Driving in a Jeep in Yemen.
Being driven in a Jeep in Yemen.
People always say to me, ‘I’m about to leave on a trip, what’s the best way to protect myself?’ I say drive very carefully on the way to the airport.”

— Brian Jenkins, a terrorism expert and senior adviser to the RAND Corporation

It started at 2 a.m. with a postcard behind the bullet-proof plexiglas of a Yemeni-owned deli in Brooklyn. I slurred, “I wanna go there.”

After finishing high school in Brooklyn, I lived in Bogota and traveled through Southern Beirut, and the worst thing that ever happened to me was having my car vandalized in Hollywood after I tapped a gang member’s car while parallel parking. And I have never been more scared than I was in the woods of Maine.

Yemen: Kidnappings, Kalashnikovs, embassy bombings, Al Qaeda… Pirates? Paranoia? Or is it the sensationalism propagated by travelers and bloggers? Yemen is one of many stigmatized nations that appeals to the traveler who takes the time to ask why this is so. Is the world more dangerous now than ever before? Of course, it is. The world is a horrible place, and they all hate you, so don’t ever leave your home again! 

When I decided to go to Yemen, you would think that I had decided to enlist in the military, from what my friends said — even the “worldly” ones: “Why would you even want to go there?” “That’s really selfish, what are you trying to prove?” “Was I going to go alone?” they asked. Apparently, I would have to, and no, I would not wear a Canadian flag on my bag. And yes, I would tell everyone that I was an American whenever they asked, I said stubbornly. Few discerning individuals issue such stern warnings when it comes to binge drinking at bachelor parties or accuse sky-divers of having death wishes. Yet such modern rites of passage (the chances of death from these activities hundreds of times that of kidnapping or murder in Yemen) are more acceptable to the average American than is travel to a feared and stigmatized Muslim nation — a land, I would learn, of devout and pious believers who abstain from alcohol, and, contrary to rumors, have fewer guns per capita than the U.S.

Arriving in Yemen, I learned that no bus companies would take me between cities. “Challenging” is a polite term for the difficulties of independent travel within Yemen. Restricting foreigners’ intercity options is primarily a means of funneling tourist dollars into Yemenia, the national airline. But foreigners on public buses could cost the government by attracting unwanted attention from terrorists or tribal leaders who have “hosted” foreigners in the past. The tribes are notoriously welcoming, pampering their “guests.” At the same time, they extort the corrupt and neglectful central government for ransom in the form of services or improvements to their local infrastructure. A Liverpudlian oil contractor I met told a story about one of his associates who had been kidnapped multiple times by the same tribe. The victim was a notorious eater who was also fluent in Arabic. So when the tribe elder learned who his people had kidnapped, he scolded them, saying, “I told you guys not to retake the fat one, he overeats!” 

The most common attention that Average Joe (who gets off on travel to unfairly stigmatized countries inhospitable to heretical American values) is going to draw to himself and his fellow Yemeni bus-mates is that of the national police, who see a foreigner aboard a bus as an opportunity to get paid — by providing a loud and flashy armed police escort, which only draws unwanted attention and delays the bus.

▸ **Written task 1**
List every place the writer of the Yemen travel essay names as somewhere they lived, studied, traveled, or had an experience before going to Yemen.
▸ **Written task 2**
Answer these questions using the Yemen travel essay:
(a) What did the writer see behind the bullet-proof plexiglas of the Brooklyn deli?
(b) What is the name of Yemen's national airline?
(c) Who provides the loud and flashy armed escort when a foreigner is aboard a bus?
▸ **Written task 3**
Carry on writing the Yemen travel essay from the point where it stops.
The data on the rest of this page come from a different source than the Yemen travel essay.

▸ **Source material**

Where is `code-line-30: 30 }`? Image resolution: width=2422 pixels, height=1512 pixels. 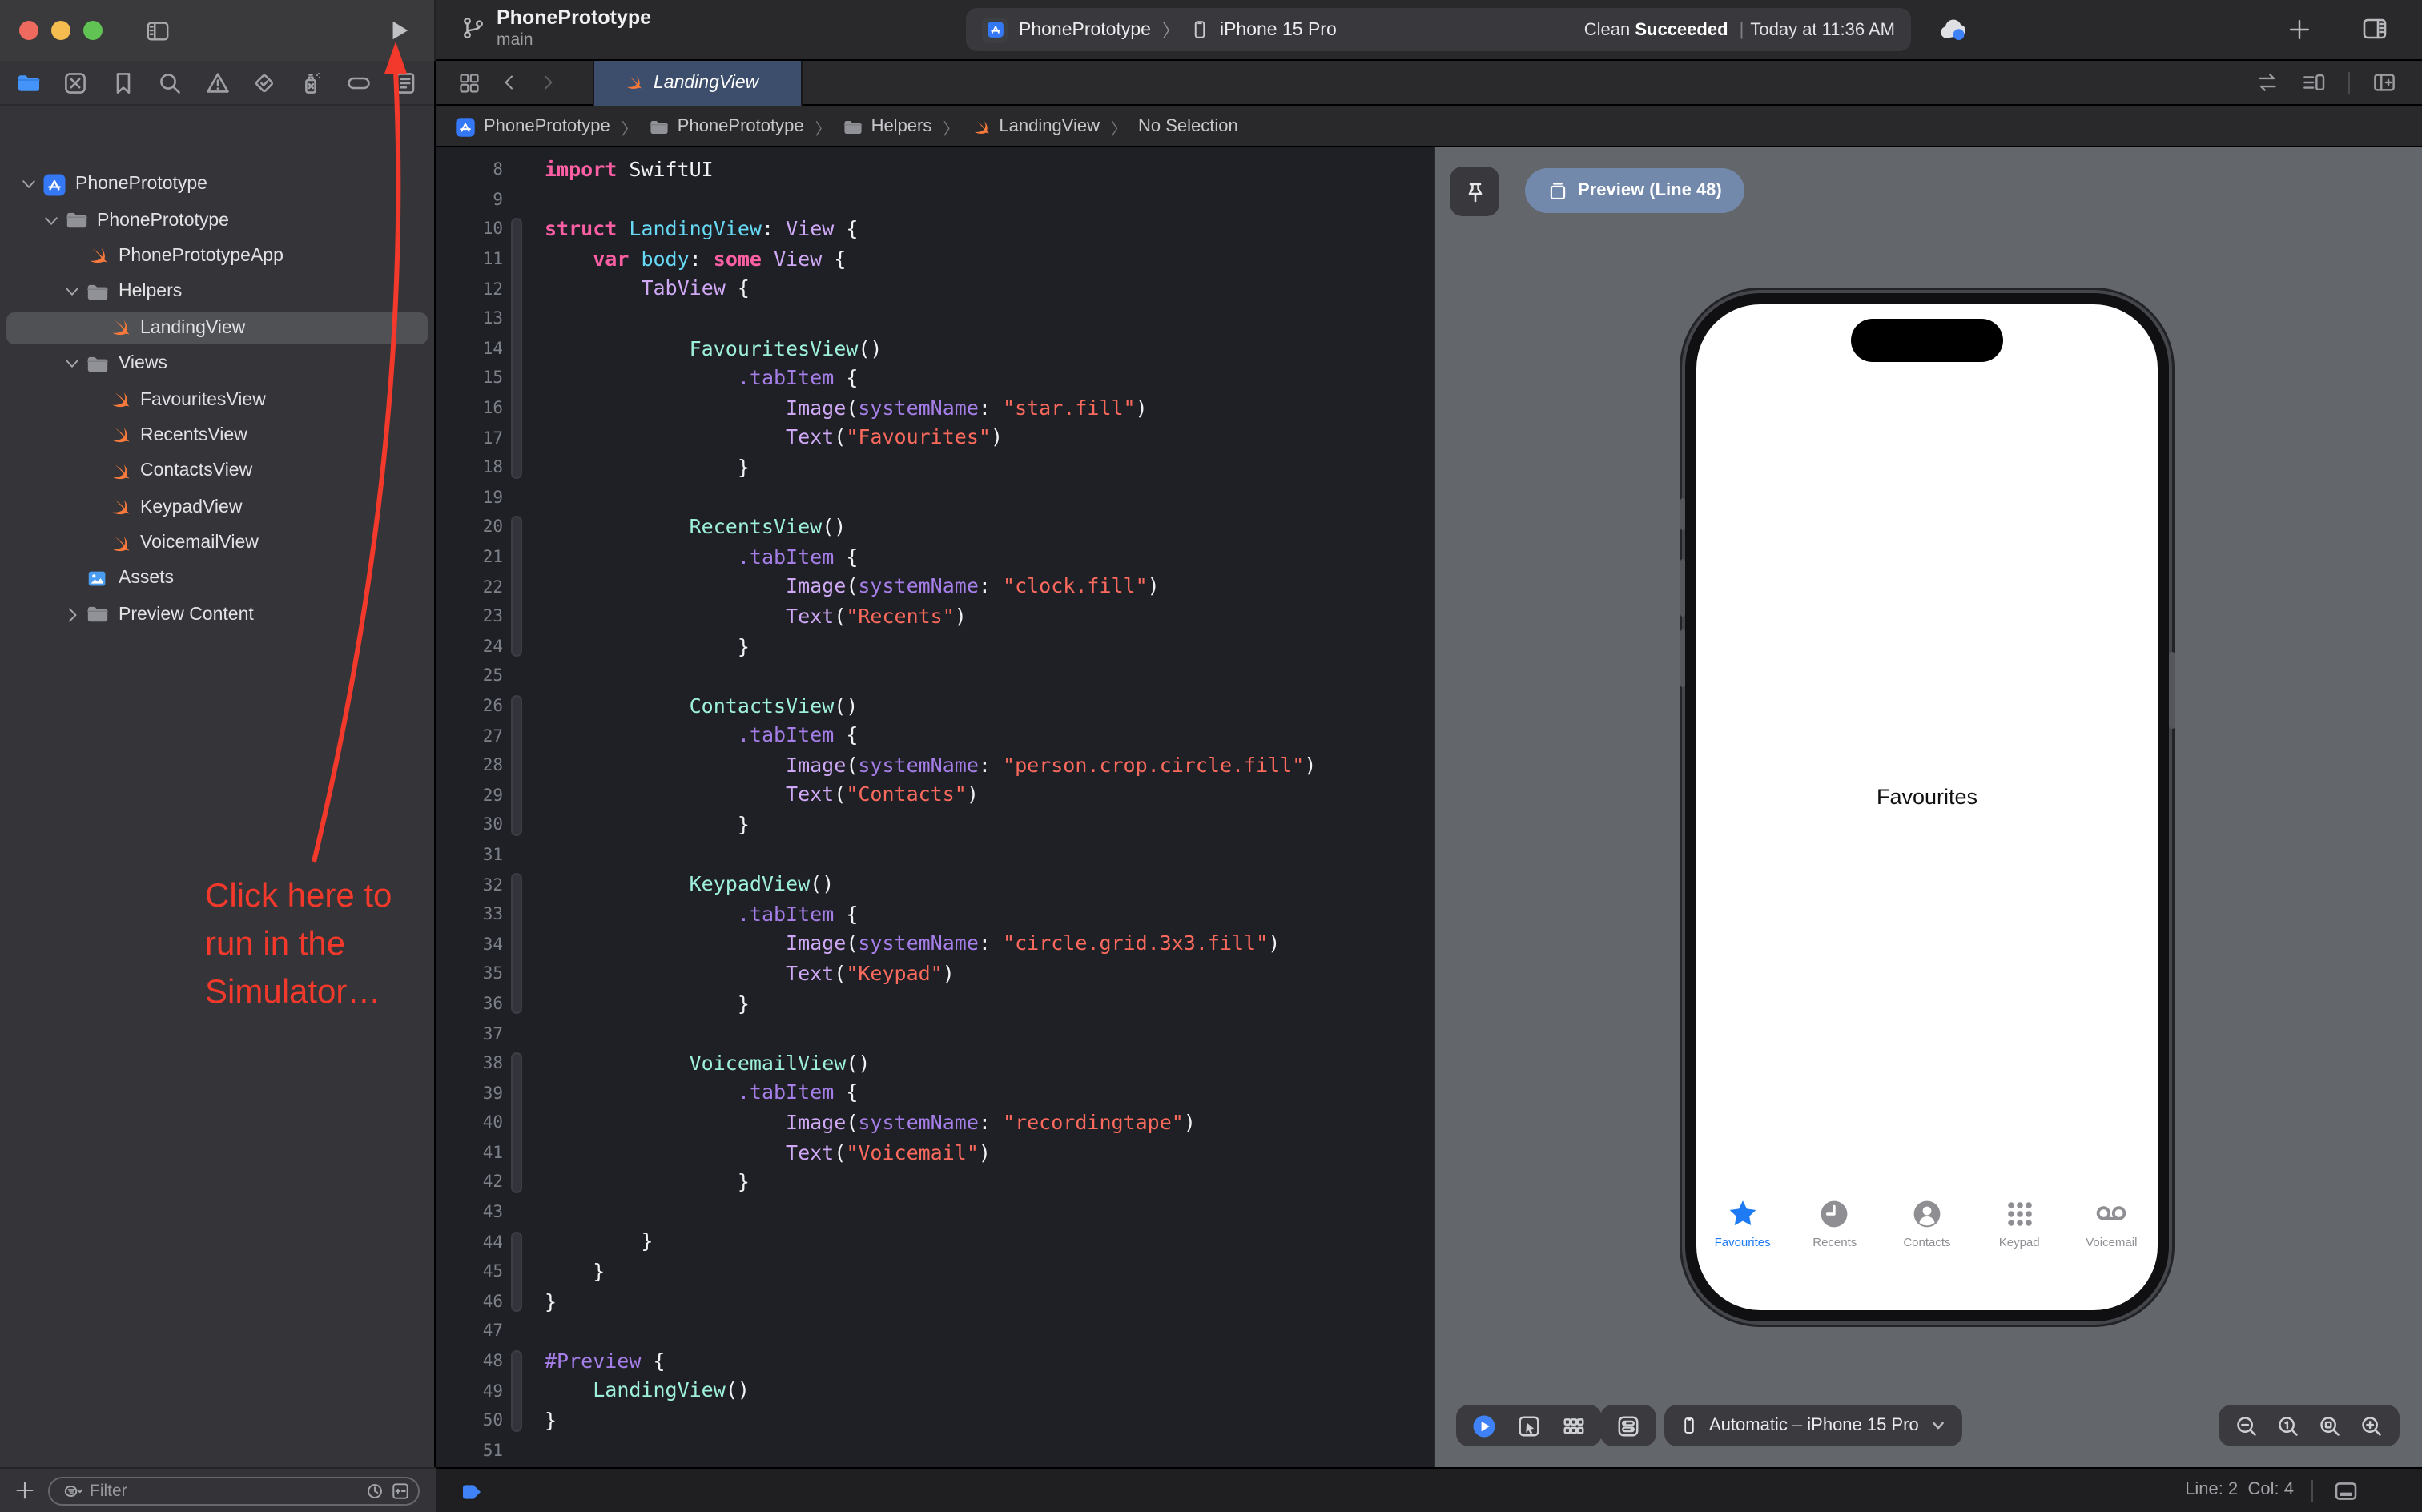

▸ **Final answer 1**
Brooklyn, Bogota, Southern Beirut, Hollywood, the woods of Maine

▸ **Final answer 2**
(a) A postcard
(b) Yemenia
(c) The national police

▸ **Final answer 3**
Tourists with private tour companies generally travel in caravans with armed escorts. Sadly, Al Qaeda claimed responsibility for an ambush in which two Belgian tourists and their Yemeni guides were killed in January 2008. Figuring this was a guaranteed way to stand out, I researched my alternatives. So here I was nine hours in a shared taxi packed with ten men — qat leaf chewing Yemenis, Somali refugees, me, and a fellow Japanese traveler — tearing across the unforgiving terrain of Wadi Hadramawt (ancestral home to the infamous Bin Laden), when the passenger in front, introduces himself as Farhad, an “Exiled Kathiri noble who was raised in Singapore.” The taxi stopped at a roadhouse, and while we shared a leg of goat and a communal tray of rice, Farhad enthusiastically told me about the Kathiri kingdom of Hadramawt, which had been independent for eight hundred years before being annexed into the Aden Protectorate by the British. We drank shaiy, and while I watched the left-over rice get recycled, Farhad returned to his qat and convictions: “The Empty Quarter is ours, not the Saudi's. They’ve been stealing our oil for fifty years, and if it weren’t for America, we’d be as rich as the sheiks.”

Then he volunteered his thoughts on gender rights; “Your wife should always know she is under you, it’s the best thing;” to which I politely replied that my girlfriend was working while I had been indulging in recreational travel. After admitting to being a junky for years, he went on to attest to the drug  qat ’s virtues for endurance and its aphrodisiac properties. Still, knowing Yemeni women’s contradictory claims, I tried my best Rodney Dangerfield: “After three hours… she didn’t even know she was under me!” — Crickets, then drops. 

Farhad jerked around, eyes bulging, “Rain! It hasn’t rained in a year!” Green leafy saliva spattered me on the face. The deteriorating road conditions did not improve my confidence in the driver. A more accurate term for him would be careener. He abstained from qat but got off on flooring it and bleating his horn incessantly, not letting up for goat, woman, or cripple. So when our brakes locked, and I felt the bald tires slide, I feared there must be an obstacle ahead denser than flesh. Two oncoming trucks were playing an uphill game of chicken. Like many trucks in this part of the world, their frames were so badly bent from the potholed roads that they appeared to be side-winding their way towards us, wheels askew, blocking both lanes and both shoulders. We skidded to a stop before slamming into either of the trucks. At this point, we realized neither of the trucks was moving. The passing vehicle had broken down while overtaking the other disabled vehicle. Now, both vehicles sat motionless on the incline; their wheels choked. While it appeared one had come to the rescue of the other, the opposite was true. Neither was willing to assist or cede ground to the other: a feud that had begun several miles earlier and continued now in their shared dysfunction. The onlookers finally appealed to the overtaking driver’s pride, allowing him to save face. At the same time, he reversed into second position behind his foe.

When we finally pulled into Mukalla, a port town of Somali immigrants and an alleged Al Qaeda haven, it was pouring. I had been traveling with a Japanese guy named Tuh-kah-mee (he phonetically sounded out his name every time he introduced himself, so that’s how I addressed him.) We had met and entered Yemen from Oman, and I was envious of how light he traveled. His bag was so small he could have been coming from the gym. He explained, “Japanese make everything small,” which is why I was further intrigued when he revealed an enormous plug-in alarm clock.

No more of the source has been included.